From the results in Fig. 6 one can clearly see that the added constraints prominently improve the integrated performance than non-constraint fusion. This indicates that there indeed exist large differences among filter responses at different scales (their large difference can also be seen from Fig. 1) and validates the normalization operation.

It is worth noting that the proposed multi-scale MRF model (NFP) can be learned from a much smaller training data under a given performance; the learning time does not increase largely compared with learning a single-scale FoE. The running time for multi-scale denoising is about twice of that in single scale.

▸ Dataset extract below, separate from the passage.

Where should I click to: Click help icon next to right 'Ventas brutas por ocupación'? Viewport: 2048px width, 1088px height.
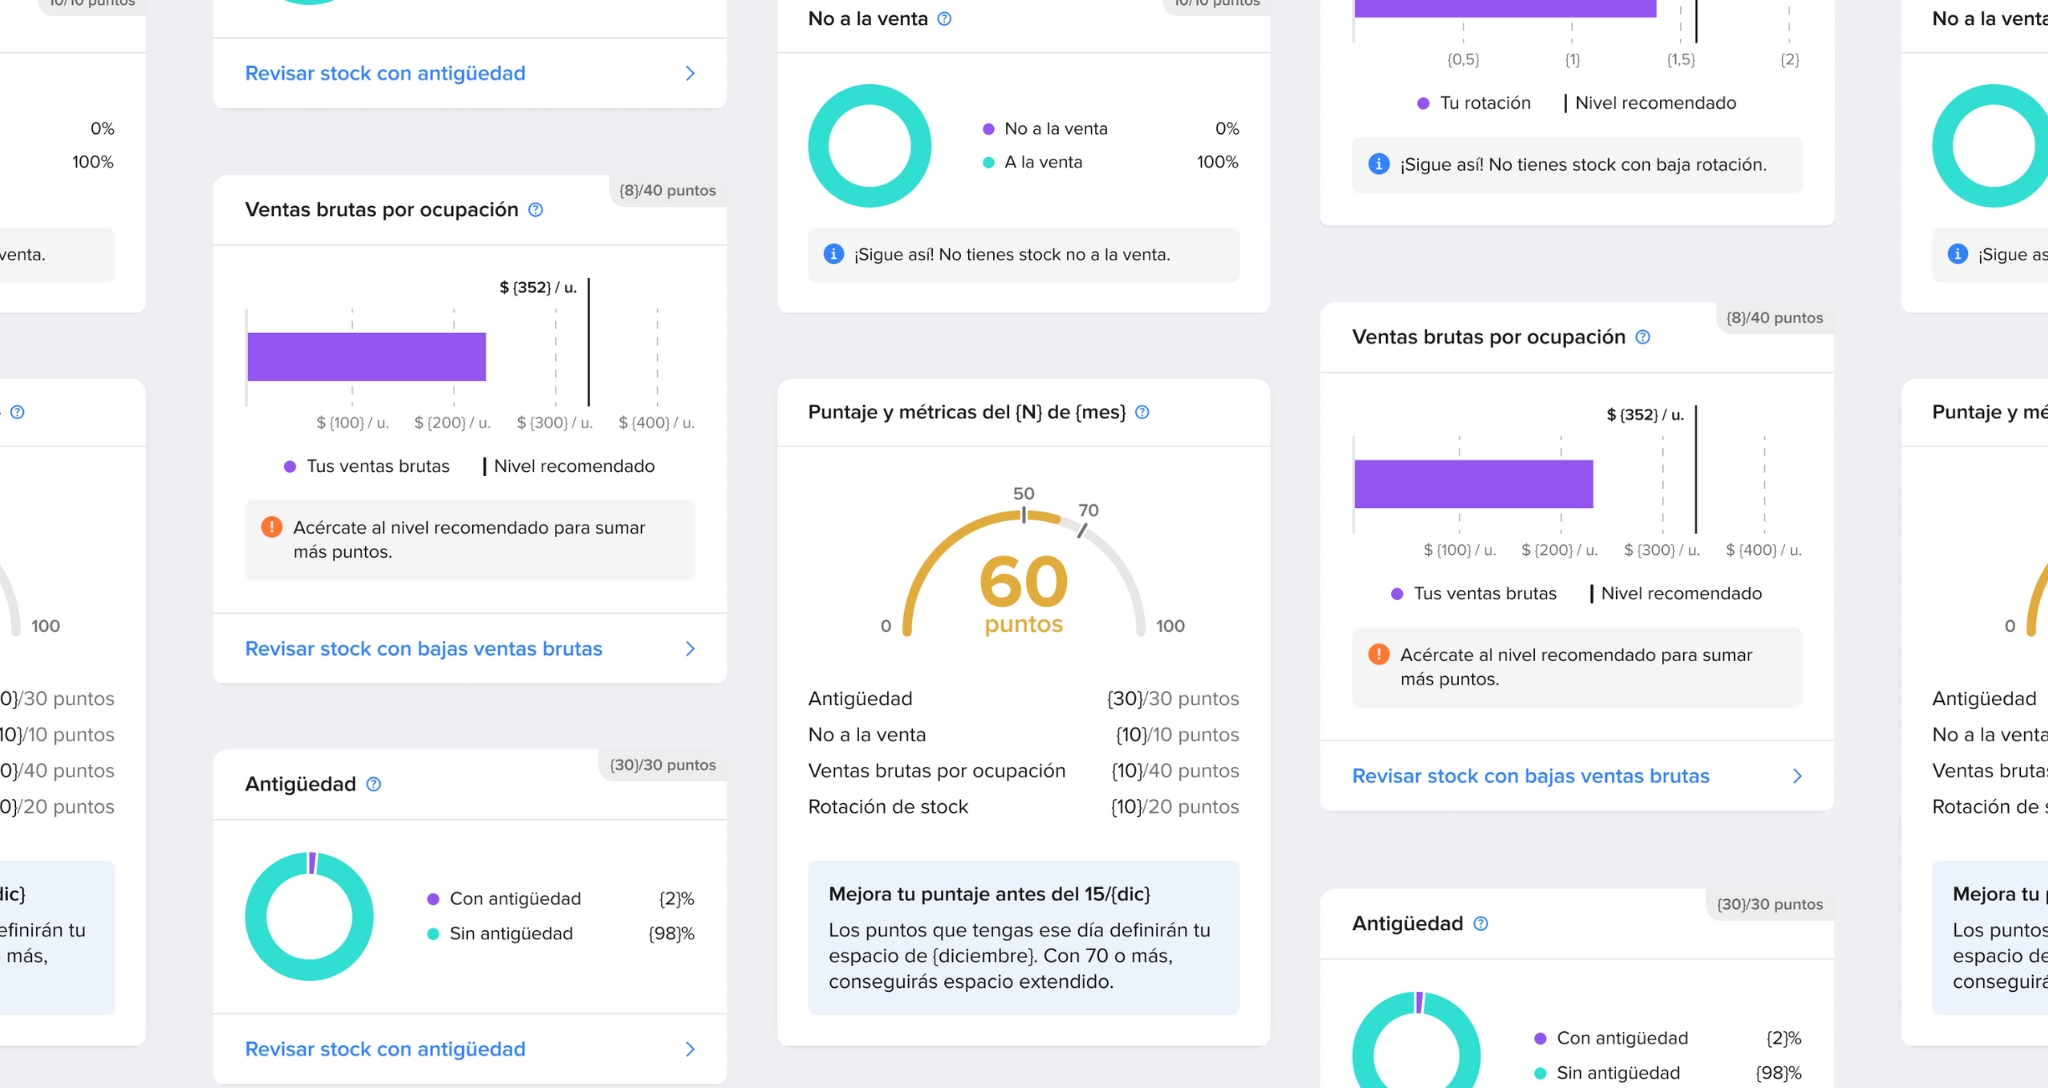[x=1642, y=337]
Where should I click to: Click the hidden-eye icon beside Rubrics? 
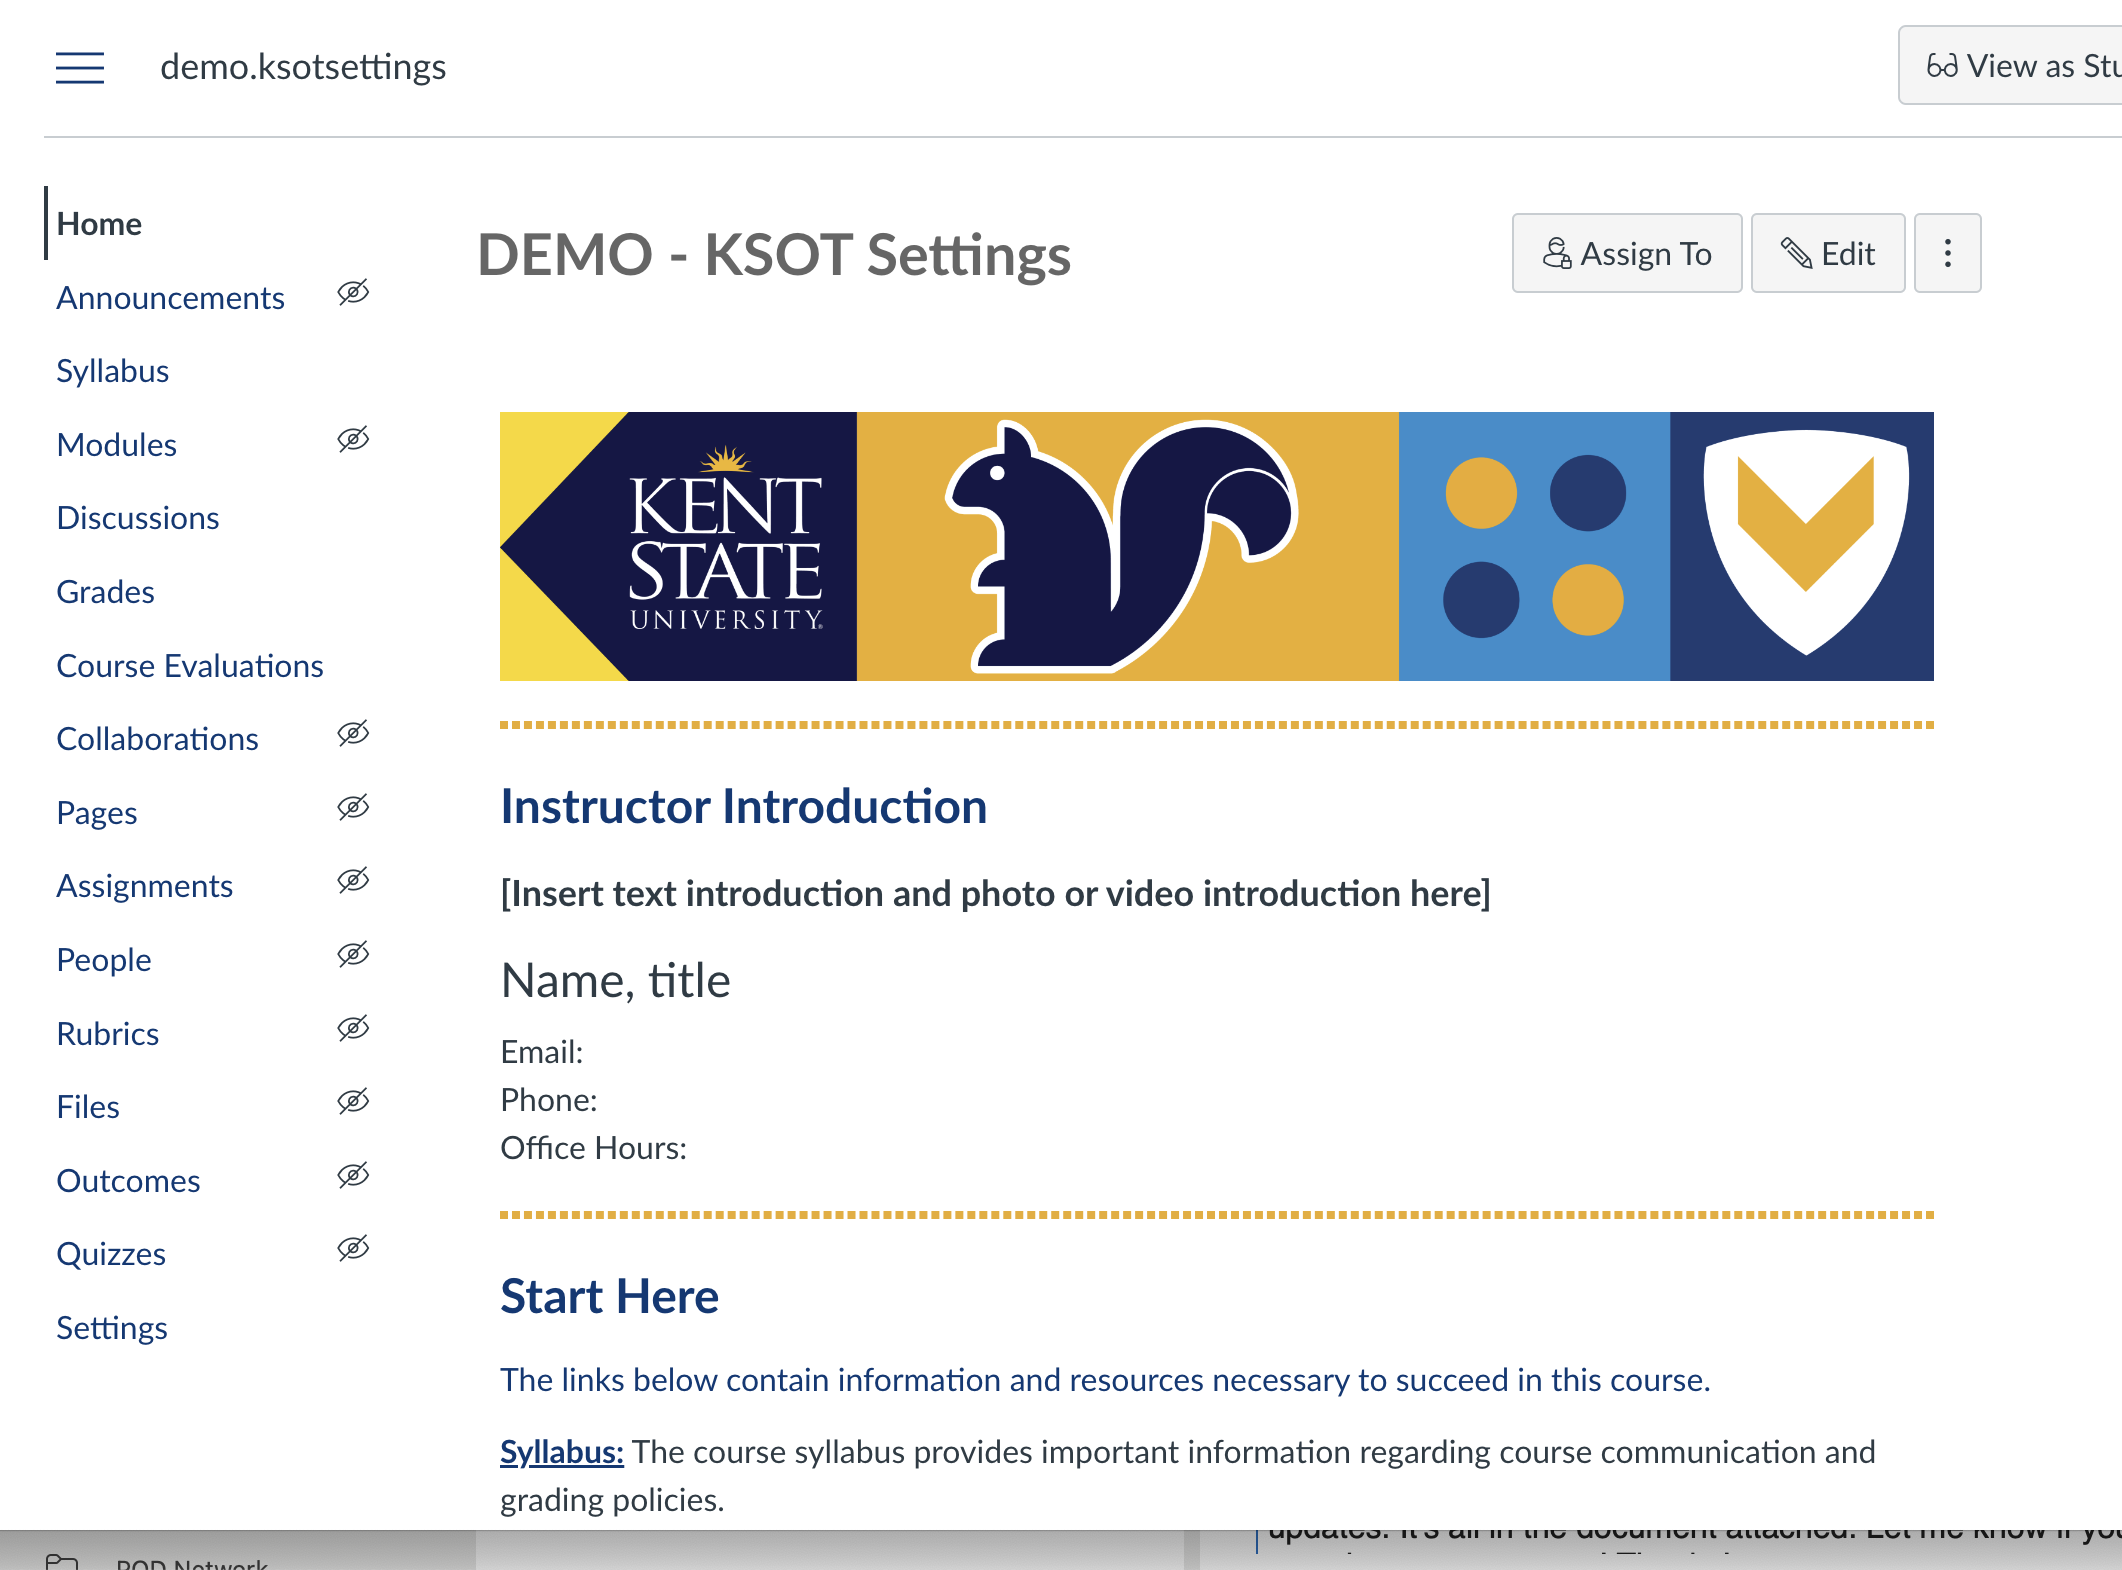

5.2 Applications in image restoration

In order to validate the effectiveness of the proposed multi-scale MRF model further, we conduct a series of experiments in two typical applications: image denoising and image inpainting.

Image denoising experiment. In this experiment, we add noise manually under given standard deviation (either Gaussian or non-Gaussian) and use the learned model for denoising using Algorithm 2.

A. Denoising and performance evaluation

We apply the learned NFP for image denoising on two databases: Table 1 shows the denoising results on four widely used test images for denoising [24] and Table 2 shows the average performance on 68 test images from Berkeley image segmentation database [19]. Figure 7 shows an exemplar denoising result in parallel with some previously published work.

We compare the performance with that of state-of-the-art algorithms, as shown in Fig. 7 and Table 2, from which we can see that the proposed model outperforms the previous work in both visual results and quantitative evaluation. The promising performance may be due to the fact that we normalize the filters across image scales before integrating them together and help to achieve a more reasonable prior.

Fig. 8

Image denoising result with respect to the clique size

B. Effects of model parameters

In this experiment, we test the effects from two key parameters on denoising performance: clique size and \(l_2\) norm of filters.

Figure 8 shows the denoising results with different clique sizes and the one using integration scheme. Noticeable differences exist in the denoising results at different clique settings, among which performance of clique 5 \(\times \) 5 is superior to that at adjacent scales. However, the integration scheme gains another 0.39 dB in PSNR, which validates the effectiveness of the proposed filter pool.

Fig. 9

Average PSNR of image denoising with respect to \(\log (||f||_2)\)

Fig. 10

Results of image inpainting

We also analyze the effects of the parameter \(||f||_2\) on denoising performance. From the curve obtained on \(3\times 3\) cliques in Fig. 9, we can see that the performance stays relative stable within [6, 30], while degenerating largely once out of this range. Experiments on other clique settings give similar trends, which effectively validate the added constraints in our prior model.

Image inpainting experiment. We also apply the learned image priors to image inpainting. Figure 10 shows our inpainted results of the cropped ‘three children photo’ together with the ones implemented by Roth et al. [27] and Schmidt et al. [31]. For clarity, a detailed region is shown on the right bottom of each result. Although there is no quantitative measurement for inpainting performance, the visual results reveal that our model is able to obtain inpainting results comparable or superior to those of state-of-the-art.

6 Conclusions and future work

In this paper, we normalize the image statistics at different scales and build a normalized filter pool for modeling image priors; the normalization enables to integrate multi-scale information in a unified manner to learn a high-order MRF model. The proposed model obtains superior performance in both image denoising and inpainting tasks.

In the future, we would like to extend the proposed model in more flexible ways, e.g., design clique shape according to segmentation results instead of uniform grids. Applying the approach to other tasks (e.g., video, voice) is also a worth considering direction.